Personal information
- Date of birth: 2 April 2002 (age 24)
- Place of birth: Goma, DR Congo
- Height: 1.76 m (5 ft 9 in)
- Position: Forward

Youth career
- South Clareview Cobras
- Edmonton Xtreme FC
- Edmonton Victoria SC
- St. Albert Impact
- 2016–2020: FC Edmonton

College career
- Years: Team / Apps / (Gls)
- 2021: NAIT Ooks / 10 / (18)
- 2022: MacEwan Griffins / 10 / (3)
- 2024: Carleton Ravens / 11 / (5)

Senior career*
- Years: Team / Apps / (Gls)
- 2022: HFX Wanderers FC / 0 / (0)
- 2022: → FC Edmonton (loan) / 1 / (0)
- 2024: St. Albert Impact / 12 / (9)
- 2025: Edmonton BTB SC / 5 / (1)

= Ousman Maheshe =

Congolese footballer (born 2002)

Ousman Maheshe (born 2 April 2002) is a Congolese professional footballer.

==Early life==
Born in the Democratic Republic of Congo, Mahesle grew up in Edmonton, Canada. He began playing youth soccer at age four with the South Clareview Cobras, later playing with Xtreme FC, Victoria FC, and St. Albert Impact, also playing for the Alberta provincial team, where after impressing at nationals, he was selected to join a Canada U15 camp. At the age of 14, he joined the FC Edmonton Academy.

==College career==
In 2019, he committed to attend the Northern Alberta Institute of Technology, where he would play for the men's soccer team beginning in 2020. In his first season playing for the Ooks in 2021, he scored 10 goals in six league games, to lead the Alberta Colleges Athletics Conference. He scored another eight goals in four national championship matches, helping the Ooks to a third-place finish, including a four-goal performance against the Brandon Bobcats and a hat trick the next day against St. Thomas Tommies. That year, he was named to the 2021-22 ACAC Men's Soccer All-Conference Team and a 2021 CCAA Men's Soccer Championship All-Star.

In 2022, he began attending MacEwan University, playing for the men's soccer team.

In 2024, he began attending Carleton University. At the end of the 2024 season, he was named an OUA East First Team All-Star.

==Club career==
In 2021, he played with Edmonton Scottish in the 2021 Summer Series exhibition tournament.

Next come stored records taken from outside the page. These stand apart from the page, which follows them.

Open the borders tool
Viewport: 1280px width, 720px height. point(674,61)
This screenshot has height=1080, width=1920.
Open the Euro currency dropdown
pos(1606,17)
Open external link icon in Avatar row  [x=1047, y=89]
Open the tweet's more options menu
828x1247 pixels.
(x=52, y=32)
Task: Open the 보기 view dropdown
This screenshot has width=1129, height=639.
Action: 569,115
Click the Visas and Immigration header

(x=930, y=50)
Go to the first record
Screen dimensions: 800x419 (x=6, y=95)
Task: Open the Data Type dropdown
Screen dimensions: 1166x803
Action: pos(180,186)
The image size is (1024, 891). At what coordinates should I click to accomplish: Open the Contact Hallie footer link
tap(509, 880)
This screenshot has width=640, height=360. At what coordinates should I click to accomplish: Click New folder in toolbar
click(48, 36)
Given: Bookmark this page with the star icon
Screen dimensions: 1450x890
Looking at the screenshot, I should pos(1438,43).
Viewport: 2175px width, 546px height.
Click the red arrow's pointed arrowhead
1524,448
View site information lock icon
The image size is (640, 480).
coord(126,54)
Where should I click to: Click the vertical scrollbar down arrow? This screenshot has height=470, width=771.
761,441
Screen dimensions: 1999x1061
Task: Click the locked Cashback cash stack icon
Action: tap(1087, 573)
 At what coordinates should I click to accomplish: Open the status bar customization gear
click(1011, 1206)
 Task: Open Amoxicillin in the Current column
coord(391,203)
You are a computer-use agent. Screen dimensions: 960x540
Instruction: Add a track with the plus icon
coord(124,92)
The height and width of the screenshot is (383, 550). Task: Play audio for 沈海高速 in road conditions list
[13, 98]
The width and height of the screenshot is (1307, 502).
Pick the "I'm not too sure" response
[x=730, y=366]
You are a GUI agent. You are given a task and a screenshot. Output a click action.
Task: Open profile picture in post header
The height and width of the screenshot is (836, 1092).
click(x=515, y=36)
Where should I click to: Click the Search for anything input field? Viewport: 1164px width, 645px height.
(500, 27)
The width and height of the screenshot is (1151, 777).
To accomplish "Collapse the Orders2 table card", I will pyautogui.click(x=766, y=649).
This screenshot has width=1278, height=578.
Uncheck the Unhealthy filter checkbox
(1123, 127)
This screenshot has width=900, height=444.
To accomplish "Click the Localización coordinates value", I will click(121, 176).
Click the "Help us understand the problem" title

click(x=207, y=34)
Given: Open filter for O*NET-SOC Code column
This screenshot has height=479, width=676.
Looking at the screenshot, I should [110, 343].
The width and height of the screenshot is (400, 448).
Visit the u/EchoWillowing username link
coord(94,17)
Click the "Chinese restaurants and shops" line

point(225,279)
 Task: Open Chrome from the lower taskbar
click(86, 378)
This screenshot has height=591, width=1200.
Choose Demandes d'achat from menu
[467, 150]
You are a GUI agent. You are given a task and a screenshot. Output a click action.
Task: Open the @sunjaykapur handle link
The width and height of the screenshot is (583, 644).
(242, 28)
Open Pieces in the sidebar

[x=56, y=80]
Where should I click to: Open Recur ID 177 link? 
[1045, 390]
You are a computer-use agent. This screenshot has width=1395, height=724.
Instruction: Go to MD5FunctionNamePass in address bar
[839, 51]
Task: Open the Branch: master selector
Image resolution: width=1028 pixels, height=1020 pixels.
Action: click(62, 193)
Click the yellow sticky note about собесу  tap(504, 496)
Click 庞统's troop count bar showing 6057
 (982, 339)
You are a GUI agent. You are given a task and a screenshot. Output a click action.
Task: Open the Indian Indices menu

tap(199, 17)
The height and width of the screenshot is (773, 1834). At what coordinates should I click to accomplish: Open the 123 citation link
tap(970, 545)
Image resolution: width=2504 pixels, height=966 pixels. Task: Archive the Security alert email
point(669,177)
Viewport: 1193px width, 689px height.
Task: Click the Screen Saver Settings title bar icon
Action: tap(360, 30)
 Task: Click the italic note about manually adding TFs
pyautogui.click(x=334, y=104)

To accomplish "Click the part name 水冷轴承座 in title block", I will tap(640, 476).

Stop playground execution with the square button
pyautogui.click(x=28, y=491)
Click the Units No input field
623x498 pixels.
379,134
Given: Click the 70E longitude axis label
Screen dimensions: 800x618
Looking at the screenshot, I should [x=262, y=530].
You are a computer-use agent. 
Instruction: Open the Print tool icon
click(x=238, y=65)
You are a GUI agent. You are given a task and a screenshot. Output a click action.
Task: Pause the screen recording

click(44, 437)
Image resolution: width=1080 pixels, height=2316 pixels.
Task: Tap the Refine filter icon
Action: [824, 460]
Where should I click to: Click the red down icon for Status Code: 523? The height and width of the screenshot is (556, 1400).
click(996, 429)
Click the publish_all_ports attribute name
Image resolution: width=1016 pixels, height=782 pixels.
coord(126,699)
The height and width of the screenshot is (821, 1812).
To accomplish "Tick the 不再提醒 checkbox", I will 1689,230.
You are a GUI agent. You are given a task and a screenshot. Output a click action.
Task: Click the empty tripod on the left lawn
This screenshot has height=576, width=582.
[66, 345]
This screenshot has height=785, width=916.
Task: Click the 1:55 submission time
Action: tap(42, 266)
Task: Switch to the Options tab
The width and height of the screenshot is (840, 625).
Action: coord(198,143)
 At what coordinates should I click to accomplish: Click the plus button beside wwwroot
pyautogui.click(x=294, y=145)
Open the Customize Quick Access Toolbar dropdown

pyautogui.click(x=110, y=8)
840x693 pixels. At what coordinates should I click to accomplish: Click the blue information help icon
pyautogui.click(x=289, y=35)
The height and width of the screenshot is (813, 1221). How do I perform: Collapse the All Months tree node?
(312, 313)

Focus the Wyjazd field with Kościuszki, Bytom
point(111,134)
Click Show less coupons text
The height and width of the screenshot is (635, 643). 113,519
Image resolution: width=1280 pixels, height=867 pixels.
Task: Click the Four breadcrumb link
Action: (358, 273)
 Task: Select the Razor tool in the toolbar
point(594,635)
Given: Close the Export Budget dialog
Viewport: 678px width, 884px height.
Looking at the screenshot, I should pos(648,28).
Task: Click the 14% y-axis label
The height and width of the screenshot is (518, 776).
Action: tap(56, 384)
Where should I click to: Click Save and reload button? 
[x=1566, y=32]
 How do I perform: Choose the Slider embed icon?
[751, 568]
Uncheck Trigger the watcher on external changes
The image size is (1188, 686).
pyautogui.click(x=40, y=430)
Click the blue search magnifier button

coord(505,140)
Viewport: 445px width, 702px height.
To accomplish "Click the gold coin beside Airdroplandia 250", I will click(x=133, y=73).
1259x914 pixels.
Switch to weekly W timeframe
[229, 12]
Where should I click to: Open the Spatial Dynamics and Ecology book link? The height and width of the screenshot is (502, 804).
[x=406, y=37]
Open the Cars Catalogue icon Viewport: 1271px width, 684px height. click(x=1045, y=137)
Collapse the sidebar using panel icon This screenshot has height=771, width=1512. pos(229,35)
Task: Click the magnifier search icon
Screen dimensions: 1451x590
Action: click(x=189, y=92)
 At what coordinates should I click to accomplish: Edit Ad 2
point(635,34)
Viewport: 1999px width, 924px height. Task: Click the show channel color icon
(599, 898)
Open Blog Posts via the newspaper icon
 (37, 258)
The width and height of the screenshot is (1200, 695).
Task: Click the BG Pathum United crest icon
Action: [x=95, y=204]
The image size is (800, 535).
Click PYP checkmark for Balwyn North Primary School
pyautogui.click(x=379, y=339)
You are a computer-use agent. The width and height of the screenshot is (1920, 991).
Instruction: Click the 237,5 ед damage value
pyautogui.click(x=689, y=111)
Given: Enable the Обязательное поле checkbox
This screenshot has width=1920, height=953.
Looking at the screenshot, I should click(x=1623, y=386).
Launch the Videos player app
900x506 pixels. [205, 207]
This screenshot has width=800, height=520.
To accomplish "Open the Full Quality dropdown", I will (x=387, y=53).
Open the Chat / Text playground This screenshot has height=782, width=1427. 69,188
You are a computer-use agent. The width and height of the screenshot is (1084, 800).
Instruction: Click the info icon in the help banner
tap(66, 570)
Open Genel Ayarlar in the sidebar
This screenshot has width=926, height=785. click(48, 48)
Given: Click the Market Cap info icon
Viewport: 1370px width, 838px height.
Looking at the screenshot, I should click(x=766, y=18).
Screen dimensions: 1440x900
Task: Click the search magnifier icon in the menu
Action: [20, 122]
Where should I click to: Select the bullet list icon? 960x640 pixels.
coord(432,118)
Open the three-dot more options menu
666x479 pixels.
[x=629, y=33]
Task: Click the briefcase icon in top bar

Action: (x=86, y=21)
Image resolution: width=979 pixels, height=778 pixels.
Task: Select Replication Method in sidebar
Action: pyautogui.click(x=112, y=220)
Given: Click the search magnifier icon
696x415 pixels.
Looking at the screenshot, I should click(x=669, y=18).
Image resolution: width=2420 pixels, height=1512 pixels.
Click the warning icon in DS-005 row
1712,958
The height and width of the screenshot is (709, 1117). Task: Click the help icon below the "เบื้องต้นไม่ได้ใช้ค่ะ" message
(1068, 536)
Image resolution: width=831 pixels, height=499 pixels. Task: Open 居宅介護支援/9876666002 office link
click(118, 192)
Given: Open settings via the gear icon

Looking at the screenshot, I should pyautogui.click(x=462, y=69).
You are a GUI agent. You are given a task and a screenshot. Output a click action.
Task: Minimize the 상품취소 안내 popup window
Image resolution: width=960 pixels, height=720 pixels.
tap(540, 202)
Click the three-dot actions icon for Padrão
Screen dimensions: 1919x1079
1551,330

On 29 March 2022, he signed a contract with HFX Wanderers FC of the Canadian Premier League, immediately being sent on loan to FC Edmonton. He made his professional debut, in a substitute appearance, on May 15 against Pacific FC. In August, he departed the club, returning to university, as part of his developmental contract.

In 2024, he played with the St. Albert Impact in League1 Alberta.

==International career==
In November 2016, he attended a training camp with the Canada U15 team.